Adapting the plan for seniority and remote hires
Adjust scope and speed based on experience. More senior engineers should get larger early tickets and faster ownership targets. Junior engineers need more guided tasks and frequent feedback. For remote hires, increase synchronous onboarding touch points during the first two weeks and provide a richer set of recorded orientation materials.
People Also Ask style questions
How do you measure success at 30 60 90 days?
Measure success using the ramp signals above. Focus on shipped changes, ability to navigate the codebase and systems, participation in team processes, and the ability to resolve or escalate operational issues.
What should a software engineer accomplish in the first 90 days?
By 90 days a healthy expectation is that the engineer can independently deliver medium sized work, own a component or backlog slice, participate constructively in design and code review, and respond to operational incidents for their area.
Who should own the 30 60 90 day plan?
The plan is a shared artifact. The manager owns providing context and removing blockers. The engineer owns updating progress and raising realistic timelines. The buddy or mentor supports day to day learning and quick answers.
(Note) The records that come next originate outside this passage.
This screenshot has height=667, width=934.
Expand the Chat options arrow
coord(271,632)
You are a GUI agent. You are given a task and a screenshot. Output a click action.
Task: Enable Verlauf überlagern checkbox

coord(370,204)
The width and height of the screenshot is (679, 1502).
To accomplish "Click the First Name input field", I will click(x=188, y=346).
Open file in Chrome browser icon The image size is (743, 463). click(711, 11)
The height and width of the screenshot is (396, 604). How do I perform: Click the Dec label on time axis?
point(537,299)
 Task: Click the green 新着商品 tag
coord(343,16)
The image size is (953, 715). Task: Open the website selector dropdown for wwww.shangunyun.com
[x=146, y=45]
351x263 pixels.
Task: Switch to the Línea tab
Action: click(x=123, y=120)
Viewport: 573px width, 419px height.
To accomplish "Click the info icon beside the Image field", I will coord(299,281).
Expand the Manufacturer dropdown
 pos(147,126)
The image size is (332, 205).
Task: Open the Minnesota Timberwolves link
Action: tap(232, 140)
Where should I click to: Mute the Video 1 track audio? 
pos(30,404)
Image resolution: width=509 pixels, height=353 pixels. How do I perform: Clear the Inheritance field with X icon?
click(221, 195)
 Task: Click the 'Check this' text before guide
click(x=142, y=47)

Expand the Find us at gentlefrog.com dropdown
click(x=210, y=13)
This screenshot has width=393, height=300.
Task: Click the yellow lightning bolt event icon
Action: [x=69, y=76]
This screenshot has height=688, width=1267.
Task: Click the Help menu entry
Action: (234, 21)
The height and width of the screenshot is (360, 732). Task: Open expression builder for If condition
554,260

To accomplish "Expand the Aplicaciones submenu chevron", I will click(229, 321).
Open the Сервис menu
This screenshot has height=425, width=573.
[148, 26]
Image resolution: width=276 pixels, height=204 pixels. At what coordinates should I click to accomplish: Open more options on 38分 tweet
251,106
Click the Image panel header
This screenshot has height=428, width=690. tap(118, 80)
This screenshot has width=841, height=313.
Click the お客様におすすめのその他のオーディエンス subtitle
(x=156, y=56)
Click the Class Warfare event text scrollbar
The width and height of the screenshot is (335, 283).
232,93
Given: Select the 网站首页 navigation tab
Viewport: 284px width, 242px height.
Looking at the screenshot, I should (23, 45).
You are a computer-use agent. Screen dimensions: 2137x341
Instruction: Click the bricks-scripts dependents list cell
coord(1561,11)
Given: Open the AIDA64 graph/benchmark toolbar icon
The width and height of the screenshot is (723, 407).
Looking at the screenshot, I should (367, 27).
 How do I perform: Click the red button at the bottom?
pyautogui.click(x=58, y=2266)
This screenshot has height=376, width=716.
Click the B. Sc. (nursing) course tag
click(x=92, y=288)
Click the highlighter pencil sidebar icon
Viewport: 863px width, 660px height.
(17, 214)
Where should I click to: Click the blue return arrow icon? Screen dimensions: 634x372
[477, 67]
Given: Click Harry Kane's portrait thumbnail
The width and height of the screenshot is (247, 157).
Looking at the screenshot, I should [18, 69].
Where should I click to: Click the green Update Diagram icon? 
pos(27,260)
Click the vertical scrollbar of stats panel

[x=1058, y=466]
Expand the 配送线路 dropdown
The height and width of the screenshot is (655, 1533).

Checklist for managers to run a low friction onboarding
- Pre onboard: accounts, access, and a ready starter ticket.
- Day one: review the 30 60 90 plan together and confirm buddy assignment.
- Weekly: short structured check ins using the same agenda so progress is visible.
- At 90 days: hold a written review rooted in outcomes and set next milestones.
Next steps after 90 days
Move from onboarding goals to medium term objectives such as owning a service, contributing to architectural decisions, mentoring others, or leading a cross functional initiative. Translate outcomes into a 6 month plan aligned to the engineer career path and team priorities.
Practical example: first 30 day ticket list for a backend engineer
- Set up local environment and run test suite within one hour of first try or note blockers.
- Fix a high value non critical bug and get it merged following the standard review flow.
- Improve a README that trips new contributors and link it to the onboarding doc.
How to scale this across a hiring wave
When several hires start at once, appoint shared buddies, run cohort onboarding sessions for common topics, and track ramp signals in a simple spreadsheet so managers can compare evidence and share learnings for faster improvements to the onboarding system.
Frequently used artifacts to maintain
- Starter ticket template
- Access checklist
- 90 day review template
- Runbook ownership tracker
Where to begin today
Write a brief 30 60 90 plan for your next new hire before their start date. Keep it one page. Make two items measurable. Schedule the first weekly check in and assign a buddy. Small, early structure yields the fastest ramp.